Three well-known examples of euryhaline fish are Spotted Seatrout, Red Drum, and Black Drum. TPWD gillnet catch rate data for these three species can be graphed showing their presence from 0-70 ppt salinity (Figure 2). In the graph, Red Drum and Spotted Seatrout show a relatively consistent catch rate across the salinity gradient. Red drum specifically show a minor negative correlation, seemingly preferring fresh to normal ocean salinities before declining in abundance in hypersaline environments. Spotted seatrout gain abundance towards the 20-25ppt salinities, decline slightly towards standard ocean salinity, but show a peak towards hypersaline environments. Black drum increase in abundance peaking significantly in hypersaline environments with a minor decline from around 50 ppt to 70 ppt salinity. Black Drum are especially known for their spring spawning run where they seek conditions from 18ppt to full-blown saltwater, their eggs preferring polyhaline (18-30ppt) conditions for survival. In most cases, Red Drum and Spotted Seatrout will seek similar conditions for spawning. However, TPWD has successfully stocked Red Drum in several freshwater cooling reservoirs, low salinity impoundments, and inland systems, exhibiting the capability for even early life stage fish to be adaptable to an incredible range of conditions. All the while, this is the same species of fish that can be caught off the jetties of our coastline or gulf shores. Trout can be found from hypersaline all the way into the fresher upper bays in later life stages as they search for food sources that change with seasonal availability.

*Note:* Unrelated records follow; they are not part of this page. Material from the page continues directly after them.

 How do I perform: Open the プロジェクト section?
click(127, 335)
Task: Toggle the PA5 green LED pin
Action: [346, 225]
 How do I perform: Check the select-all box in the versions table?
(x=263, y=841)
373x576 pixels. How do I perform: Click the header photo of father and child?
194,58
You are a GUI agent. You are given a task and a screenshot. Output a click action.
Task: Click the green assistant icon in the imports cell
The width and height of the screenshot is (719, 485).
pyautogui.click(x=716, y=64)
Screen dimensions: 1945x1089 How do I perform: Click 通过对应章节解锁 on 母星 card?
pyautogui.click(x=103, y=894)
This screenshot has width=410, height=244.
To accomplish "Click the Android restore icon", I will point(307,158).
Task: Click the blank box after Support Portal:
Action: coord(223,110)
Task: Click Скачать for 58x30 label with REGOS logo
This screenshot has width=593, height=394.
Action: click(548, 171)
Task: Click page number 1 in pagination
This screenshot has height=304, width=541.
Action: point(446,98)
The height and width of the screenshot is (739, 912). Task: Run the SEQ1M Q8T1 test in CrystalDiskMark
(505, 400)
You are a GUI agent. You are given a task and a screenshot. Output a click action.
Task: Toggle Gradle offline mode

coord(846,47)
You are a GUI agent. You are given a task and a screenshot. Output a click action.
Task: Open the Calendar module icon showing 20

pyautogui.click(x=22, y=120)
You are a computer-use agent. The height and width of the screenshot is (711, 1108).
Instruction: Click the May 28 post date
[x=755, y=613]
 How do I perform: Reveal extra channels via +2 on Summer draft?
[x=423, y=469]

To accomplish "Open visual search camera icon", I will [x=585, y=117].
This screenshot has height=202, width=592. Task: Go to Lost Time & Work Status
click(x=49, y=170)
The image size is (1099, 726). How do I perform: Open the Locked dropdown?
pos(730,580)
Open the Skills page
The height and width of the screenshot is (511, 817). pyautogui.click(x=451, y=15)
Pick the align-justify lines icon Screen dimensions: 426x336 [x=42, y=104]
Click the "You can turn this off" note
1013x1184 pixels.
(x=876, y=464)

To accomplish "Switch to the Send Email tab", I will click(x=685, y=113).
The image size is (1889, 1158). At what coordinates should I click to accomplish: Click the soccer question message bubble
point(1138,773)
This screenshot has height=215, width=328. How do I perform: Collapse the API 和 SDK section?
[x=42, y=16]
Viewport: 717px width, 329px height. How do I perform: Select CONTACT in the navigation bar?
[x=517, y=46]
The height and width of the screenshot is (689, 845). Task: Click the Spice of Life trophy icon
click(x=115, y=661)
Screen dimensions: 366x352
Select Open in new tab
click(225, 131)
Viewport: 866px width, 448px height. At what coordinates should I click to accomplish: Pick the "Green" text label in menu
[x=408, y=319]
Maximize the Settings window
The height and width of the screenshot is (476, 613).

So why does this matter to anglers? All three species discussed above have preferred water chemistry conditions for spawning, larval survivability, food availability, and allocated energy expenditure to exist in any one salt concentration for a given amount of time. Therefore, aggregations or assumed locations of these target species can be partially attributed to the fish’s needs and how salinity plays into that. Many anglers like to capitalize on the opportunity to target black drum during the spawning run when larger individuals are found together in the lower parts of our bays towards the gulf. In other times of year, Black Drum can just as easily be caught by anglers on rod and reel or trotlines in upper bay areas where river inflow makes the waters far less saline. These preferences, depending on time of year, life history, and need, mean that anglers can track down their favorite fish across the dynamic salinity gradients of our bay systems – and we have osmoregulation to thank for it. This adaptability is yet another reason to celebrate these three iconic sportfish that call our Texas bays home.